Cambodia’s official exports are very small and dominated by wood and a few other raw materials. Imports are financed for a large part by international aid. Smuggling is significant, especially across the border into Thailand.

The great UN effort 1991-93, which cost 3 billion. dollars, led 22,000 soldiers and civilians to the country and helped establish a market economy. Business people from especially neighboring Thailand and Singapore invested in this situation profitably in hotels, restaurants and tourist services. Brothels, crime and inflation were other results of the UN effort. Throughout the 1990’s, Thailand’s significant investment in Cambodia continued. Among other things. Many smaller and larger companies have been built up in industries such as clothing, carpets and leather goods. They take advantage of the very cheap labor and liberal investment rules. Development aid constitutes a large part of the balance of payments, but tourist revenues have become increasingly important.

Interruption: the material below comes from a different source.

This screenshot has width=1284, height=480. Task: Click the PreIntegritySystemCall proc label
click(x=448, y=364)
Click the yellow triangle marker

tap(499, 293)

One of the world’s great historical monuments, the Angkor Vat ruins, is located just north of Tonle Sap, 200 km from Phnom Penh. In 1994, a UNESCO-funded rescue program was launched and it is estimated that more than 500,000 tourists visit the site annually.

Cambodia – language

Cambodian or Khmer, spoken by an estimated 8 million people. people, is the national language of Cambodia and belongs to the Mon-Khmer class in the Austro-Asian languages. The writing, which is alphabetical, is of Indian origin and is known from inscriptions dating back to the 700’s. The spoken language is characterized by dividing syllables into two phonetic types, tone and register classes, depending on the nature of the initial consonant. The vowel a thus becomes after an originally voiced consonant to ie. Each phonation has its own vocal system. Nouns are not inflected according to their function in the sentence, but the object is usually placed just after the verb and adled after the kernel. In addition, some minority languages ​​are spoken; the austronesian language cham is most important. For culture and traditions of Cambodia, please check animalerts.